Timeline of RNAi Discovery View image detail
Drugs based on RNA interference (RNAi) are believed by many to be the next major class of human therapeutics. This potential has been recognized with the 2006 Nobel Prize for Medicine awarded to Craig Mello and Andrew Fire for their discovery of RNAi, and has resulted in major investments in RNAi-based drug development by large pharmaceutical and biotech companies. These investments include a series of transformative drug discovery alliances considered to be among the biggest in biotech history.

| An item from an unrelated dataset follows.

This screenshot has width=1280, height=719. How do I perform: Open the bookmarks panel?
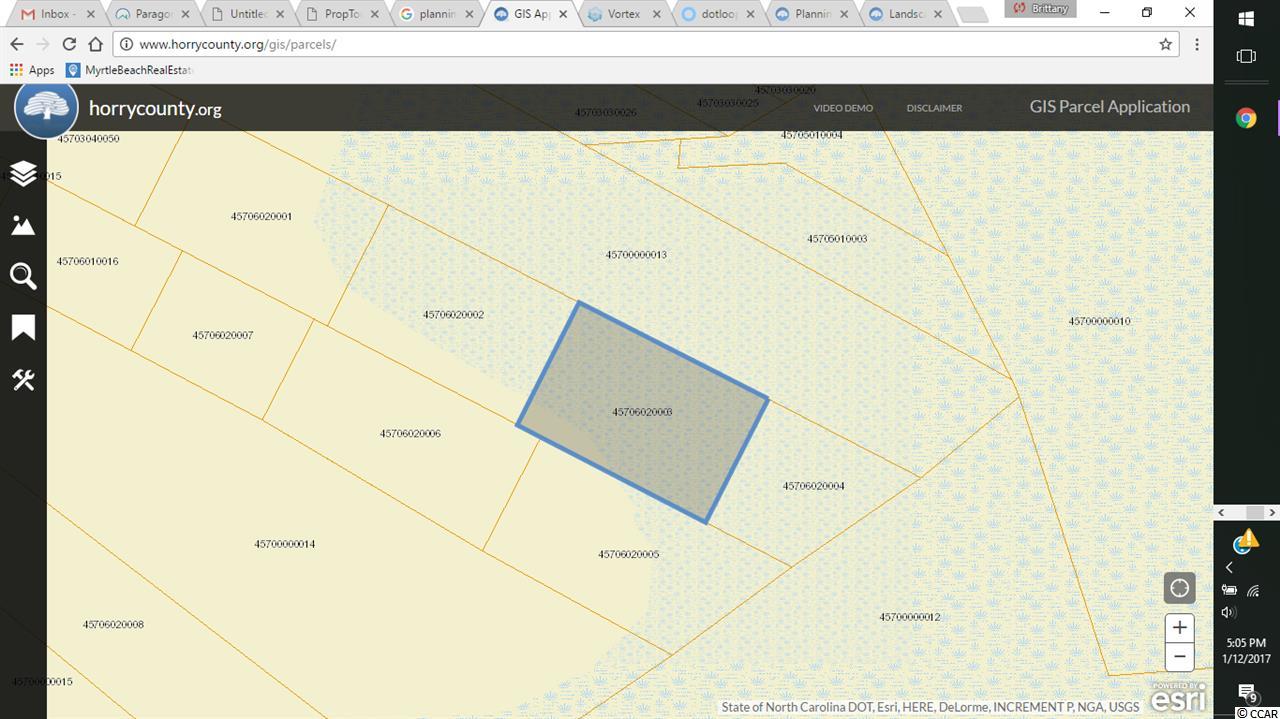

Recent breakthroughs in the understanding of the central role for RNA in a variety of cellular mechanisms have further facilitated the development of RNAi therapeutics.
The development of RNAi therapeutics has greatly benefited from an unprecedented advancement of the basic science relating to the role of RNA in an ever expanding spectrum of biological processes. While RNA had long been regarded to merely facilitate gene expression as a passive intermediate and structural component of the protein expression apparatus – or operating in a 'messenger' capacity -- it is now clear that RNA has many of the genetic, regulatory, and catalytic properties formerly thought to be possessed only by DNA and proteins.
The original function of the RNAi mechanism, which still operates in many invertebrates today, was that of a cellular RNA-based immune system designed to ‘interfere’ with the uncontrolled production of aberrant RNA molecules, which could be interpreted by the body as an opportunistic viral infection. Like our natural adaptive immune response, the RNAi mechanism is extremely specific in targeting these RNA molecules. In fact, they are identified for degradation by well-defined complementarity rules between the targeting small RNA and target messenger RNA (mRNA).